Unabhängige Justiz Polen: EU-Kritik ist unfair

Die EU-Kommission sorgt sich um die Unabhängigkeit des polnischen Verfassungsgerichts. Polens Regierung reagiert brüsk.

Von Daniel Brössler, Brüssel

Polens nationalkonservative Regierung hat von der EU-Kommission geäußerte Sorgen über die Unabhängigkeit des polnischen Verfassungsgerichts brüsk zurückgewiesen. Justizminister Zbigniew Ziobro bezichtigte den Ersten Vizepräsidenten der Kommission, Frans Timmermans, in einem am Montagabend eingegangenen Schreiben des Versuchs, "Druck auf das demokratisch gewählte Parlament und die Regierung der souveränen Republik Polen" auszuüben. Timmermans hatte in einem Brief an Ziobro Bedenken wegen des Eilverfahrens geäußert, in dem das Gesetz über das Verfassungsgericht geändert worden war. In dem Konflikt geht es um die Ernennung fünf neuer Richter.

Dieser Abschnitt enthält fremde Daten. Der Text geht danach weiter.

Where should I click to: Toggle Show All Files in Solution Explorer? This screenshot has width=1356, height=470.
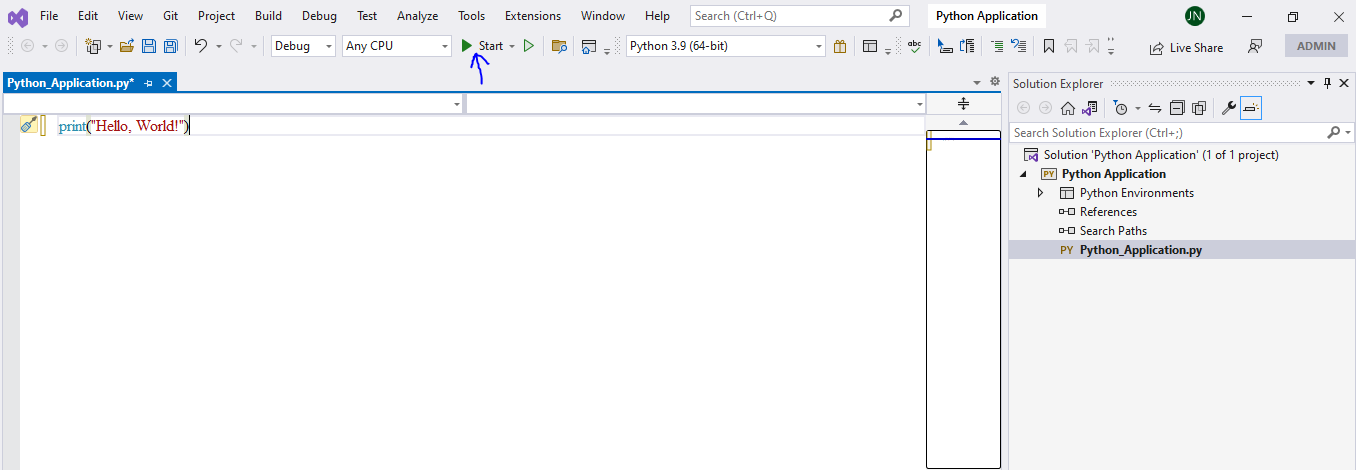pyautogui.click(x=1198, y=108)
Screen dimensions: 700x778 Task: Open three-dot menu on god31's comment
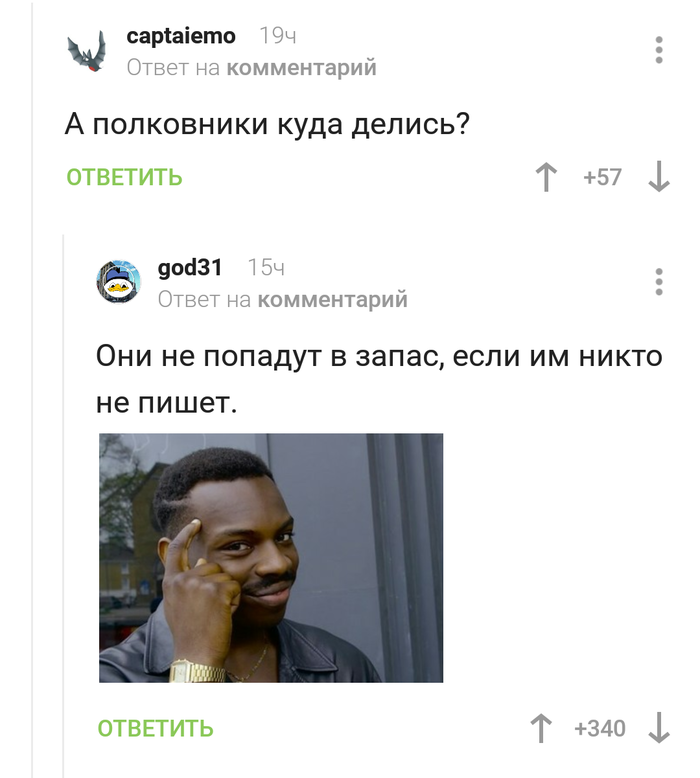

In dem Schreiben, das der Süddeutschen Zeitung vorliegt, greift Ziobro Timmermans persönlich scharf an. "Der Inhalt Ihres Briefes zeigt einen Mangel an Wissen über die tatsächlichen Entwicklungen rund um das Verfassungsgericht", heißt es darin. Timmermans habe es versäumt, sich über die üblichen Kanäle zu informieren. "Von Ihren ungerechtfertigten Beschuldigungen und unfairen Schlussfolgerungen habe ich zunächst aus den Medien und erst dann aus der offiziellen Korrespondenz erfahren", kritisierte Ziobro. Dem Sozialdemokraten Timmermans bescheinigte er "linke Überzeugungen".

Fehlverhalten gab es nach Darstellung Ziobros lediglich seitens der früheren liberalkonservativen Regierung. Den Verlust der Macht vor Augen habe diese vorzeitig ein Drittel der 15 Verfassungsrichter neu berufen, um die eigene Dominanz dort zusichern. Die EU-Kommission will an diesem Mittwoch über die Entwicklung in Polen beraten und womöglich eine Überprüfung einleiten.